Bu hafta beni en mutlu eden olaylardan biri de bu ay ki kitaplarımın kızlarımın hediyesi olmasıydı...Kargoyu  resmen parçaladım :) bu ay bana düşen sadece okumak yani...Çok ilginç bir kitaptan başladım...Gömülü Dev/kazıo İShiguro...
Yıllardır görmedikleri oğullarına kavuşmak için tehlikeli topraklarda yola çıkan yaşlı karı kocanın hikayesi...herkesin her şeyi hemen unuttuğu, yaşlıların elletinden mumların alınıp karanlığa mahkum edildiği  tuhaf bir yerden çıkarlar yola...kitap henüz bitmedi... O gördüğünüz suda limon ve kivi var...benim gibi su içme özürlüler için harika bir şey...artık günde iki litre suyu kana kana içiyorum...

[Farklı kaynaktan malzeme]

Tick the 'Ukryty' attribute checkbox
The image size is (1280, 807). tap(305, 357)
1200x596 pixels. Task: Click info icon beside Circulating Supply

kİtaplardan söz etmieye başlamışken okuduğum  diğer kitaplardan da söz edeyim biraz...
Andre Gide'nin Pastoral Senfoni'sini e- kitap olarak okudum...Bu arada epeyce zengin bir e- kitaplığım da oluştu...seyehatlerde ve yatakta okumalar için kullanıyorum...
Pastoral Senfoni adını Mozart'ın aynı adlı eserinden alıyor... Bir köy papazının acıyarak yanına aldığı kör bir kıza büyüyünce  hem oğlunun hem kendinin aşık olmasını  anlatıyor... Küçücük bir çırpıda okunabilecek bir kitap...iki gecede okudum...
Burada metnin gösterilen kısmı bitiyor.